Cape Chamber of Commerce and Industry president Jacques Moolman said the situation was not conducive at a time the economy should grow, and further job losses could not be afforded.
Moolman said it was estimated that R1 billion was lost to economic productivity for each stage of load shedding.
He said the impact varies from business to business, but most have over time adapted to the instability by procuring backup systems, particularly for their equipment in the form of uninterrupted power supply inverters powered by batteries.
“Others who need more power have bought into bigger systems like generators,” he said.
Transport and Public Works MEC Daylin Mitchell said load shedding undermined the ability of the Passenger Rail Agency of SA to keep its commuter services running.
“I was informed that many rail commuters, who are in possession of weekly and monthly tickets, were left stranded at stations all over greater Cape Town and surrounding areas because load shedding had made train scheduling software unstable,” Mitchell said.
He said in order to get to where they needed to be, commuters had to spend time and money to make up for Metrorail’s failure to render a reliable service.
Metrorail acting spokesperson Nana Zenani said while Eskom’s technical team worked to resolve a problem with its substation, the service was gradually returning as power was restored.
“We are far from full capacity, and the expected load shedding will have an impact on corridor service delivery. We may still have some delays and cancellations,” Zenani said.
Economist, and senior analyst at the Centre for Risk Analysis, Bheki Mahlobo, said the effect of load shedding will have a disastrous impact on businesses.
“We estimated at the beginning of the year that 5% of Eskom’s generation (around 2 300MW) would be unavailable due to repairs and maintenance at Koeberg, Medupi and Kendal power stations and on a long-term trend, Eskom’s electricity generation capacity has massively decline from 80% in 2011 to current levels at 62%,” Mahlobo said.

STORED DATA:
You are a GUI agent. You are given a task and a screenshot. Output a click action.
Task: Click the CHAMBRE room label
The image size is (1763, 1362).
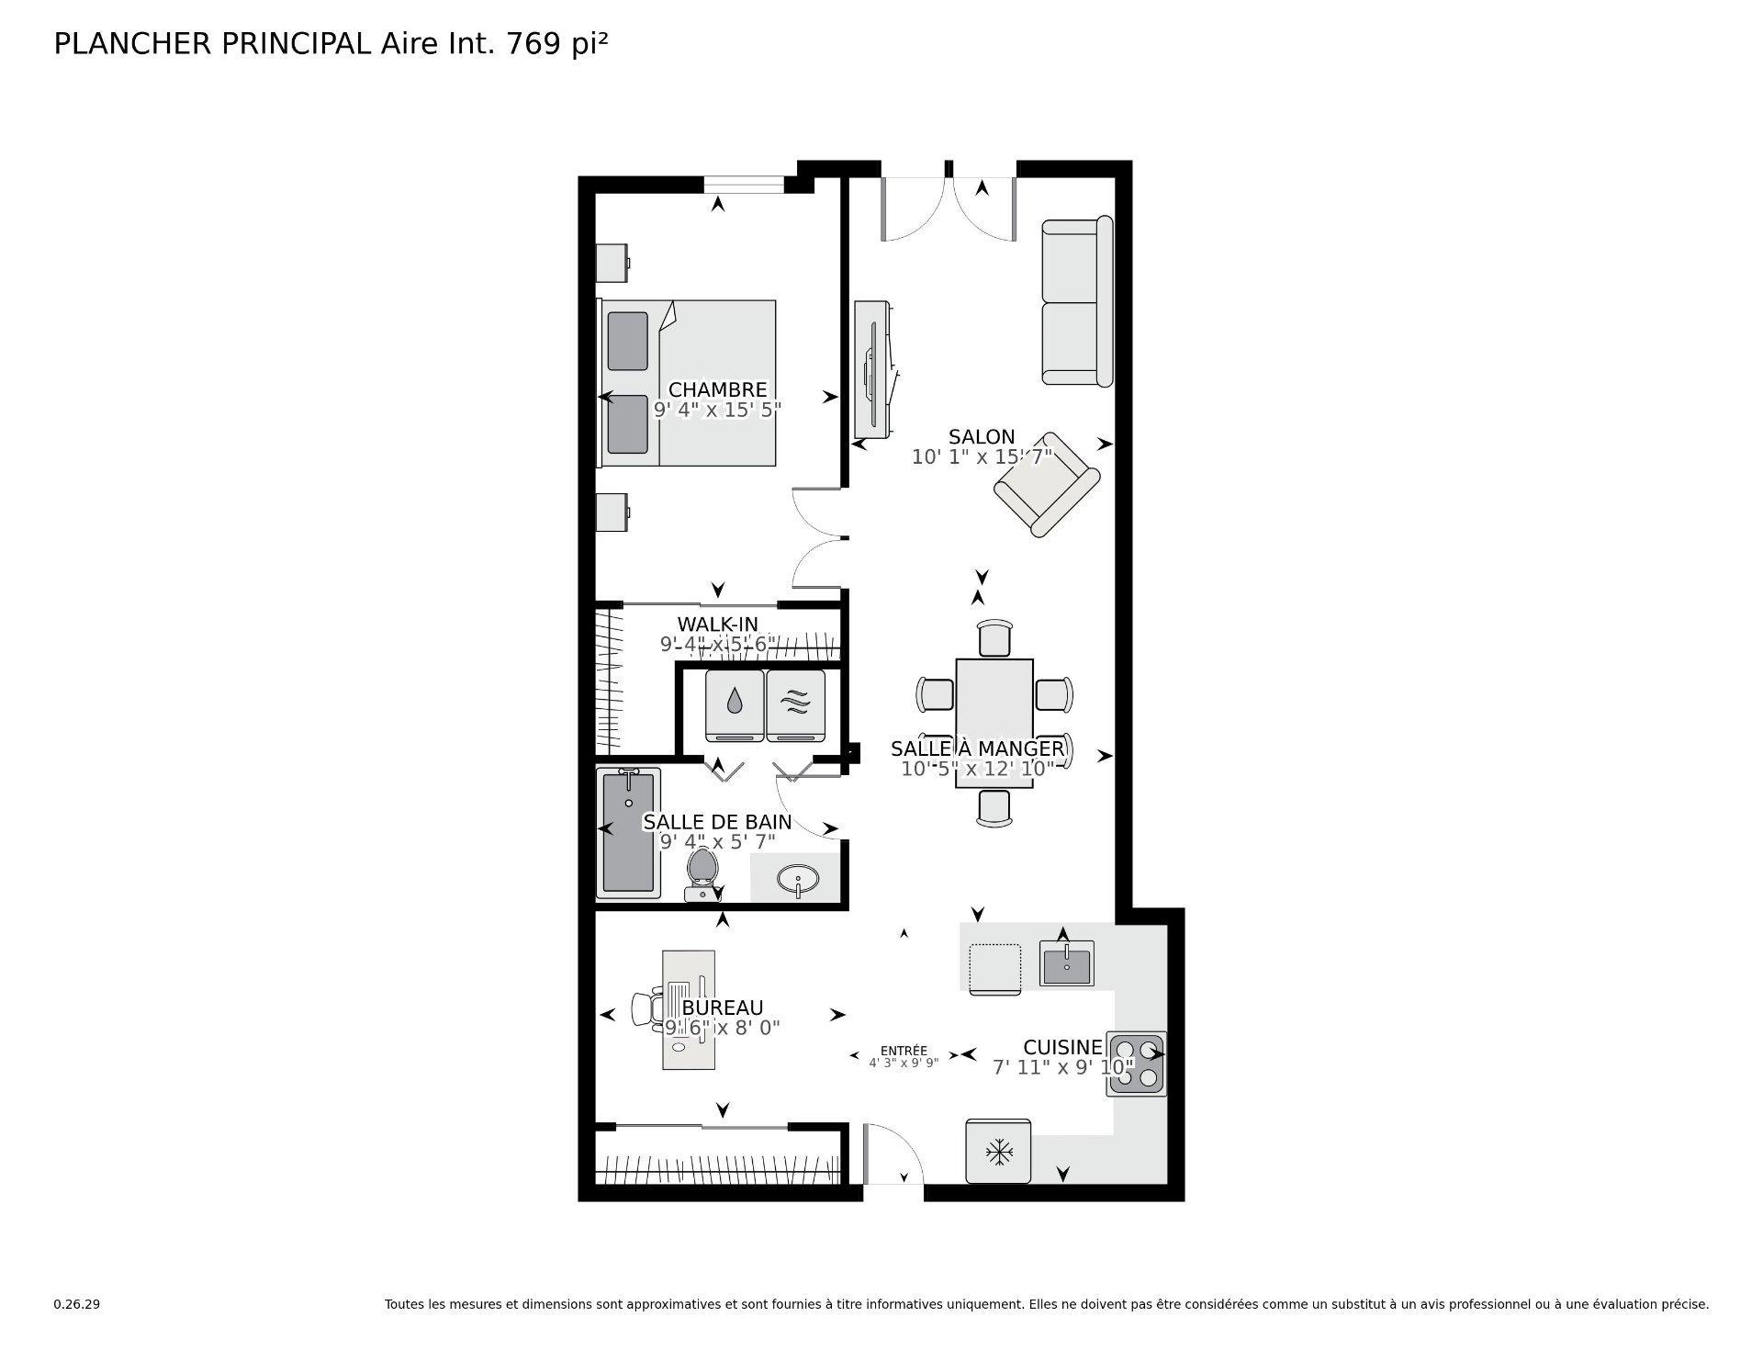pos(717,389)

GIVEN INSTRUCTION 1:
Decide whether each statement below agrees with the load-shedding article. Answer yes or no for each, and quote the words of the article that settle it.
(a) Moolman said roughly R1 billion in economic productivity is lost for each stage of load shedding.
(b) Zenani said Metrorail had returned to full capacity.
(c) Moolman said most businesses had adapted by buying generators.
GIVEN INSTRUCTION 2:
Write the next few paragraphs of the load-shedding article, picking up after its final sentence.

EXERCISE OUTPUT 1:
(a) Yes: "it was estimated that R1 billion was lost to economic productivity for each stage of load shedding"
(b) No: "We are far from full capacity"
(c) No: "most have over time adapted to the instability by procuring backup systems, particularly for their equipment in the form of uninterrupted power supply inverters powered by batteries"

EXERCISE OUTPUT 2:
He said if one looks at the SA Chamber of Commerce and Industry (Sacci) business confidence index, you would see that business confidence has been below its peak in 2006 for over a decade now and showed no signs of recovery.
Mayor Geordin Hill-Lewis, said he was grateful that the City’s customers would be protected from one stage of load shedding (during Stage 4).
“I am also meeting with representatives from the Independent Power Producers sector next week to discuss how we are going to further reduce reliance on Eskom as soon as possible,” Hill-Lewis said.
Finance and Economic Opportunities MEC David Maynier said: “The economic impact of Stage 4 load shedding is of huge concern to the provincial government and there is no doubt that the rolling blackouts are causing havoc for our businesses, restricting investment and slowing economic growth in the Western Cape.”
He said it had been estimated that in 2020 load shedding cost South Africa’s economy R500 million a stage, a day and the Western Cape’s economy R75 million a stage, a day.
Local government, Environmental Affairs and Development Planning MEC Anton Bredell said from a disaster management perspective, they have alerted all essential services as well as regional disaster management centres.
“Our focus is to maintain and keep on providing essential services throughout a power disruption. We recommend that backup generators at these services be fuelled and at the ready while we are in a Stage 4 situation,” Bredell said.